En todo caso, el feminismo histórico del PSOE está en entredicho: los socialistas no se subieron al carro del feminismo con armas y bagajes hasta que Aznar sacó mayoría absoluta en el año 2000. La legislación machista del franquismo no fue abolida por el PSOE, sino por la UCD. Así ocurrió con la atribución de la patria potestad y de la libertad de contratar (la tan traída y llevada capacidad de abrir cuentas bancarias sin permiso del marido), que quedaron consagradas por ley de 1979. El adulterio quedó despenalizado en 1977; hasta entonces había sido un delito, más castigado en la mujer que en el hombre. Y la Ley del Divorcio fue aprobada en 1981, a propuesta del gobierno de UCD, liderado por Adolfo Suárez.
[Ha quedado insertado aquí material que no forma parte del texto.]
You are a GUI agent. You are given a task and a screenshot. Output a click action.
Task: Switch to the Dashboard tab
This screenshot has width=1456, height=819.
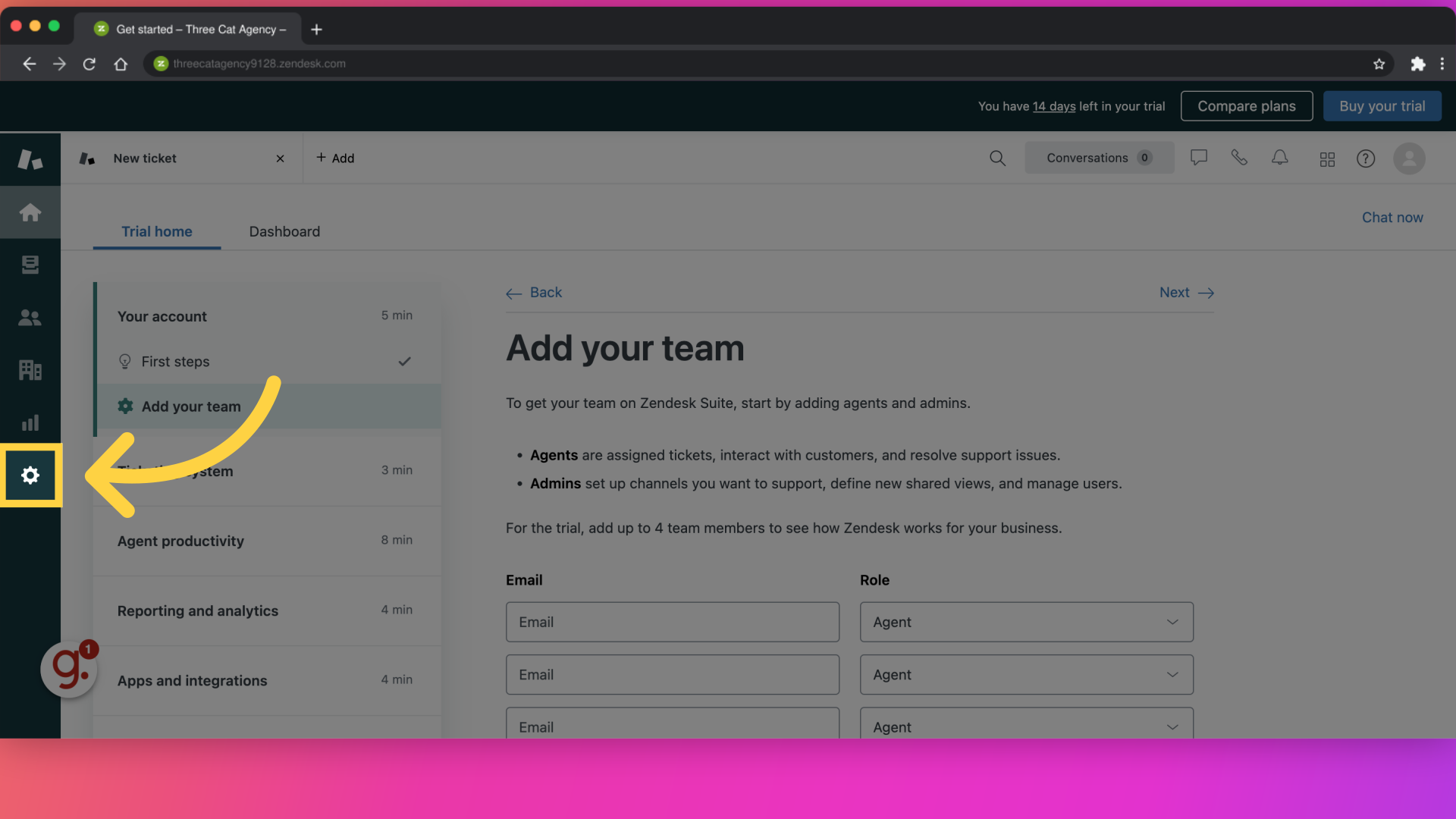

Igual que el varón no es una clase social, la mujer, tampoco. Todos tenemos los mismos derechos y obligaciones, que deben ser protegidos, pero a ellas no se las debe tratar de encasillar por su sexo y convertirlas en soldados de una famélica legión. Procusto era un mítico bandolero griego que, so pretexto de auxiliarles, llevaba a su casa a los caminantes que encontraba y allí los tendía en una cama. Al que era más largo que el lecho, le cortaba los pies o la cabeza. A los que eran más cortos, los estiraba con una polea descoyuntándoles si era necesario, para que dieran la longitud deseada. La mujer, como el hombre, presenta una gran variedad de condiciones y aptitudes. No deben convertirse en robots iguales, adoctrinadas, con su pancarta, encuadradas en un ejército unánime. Afortunadamente, la gran mayoría no se deja encuadrar, y así se libra, tanto del coronavirus, como del lecho de Procusto.
GABRIEL TORTELLA* Vía EL MUNDO
- *Gabriel Tortella, economista e historiador, es autor, entre otros libros, de Capitalismo y Revolución (Gadir, 2017).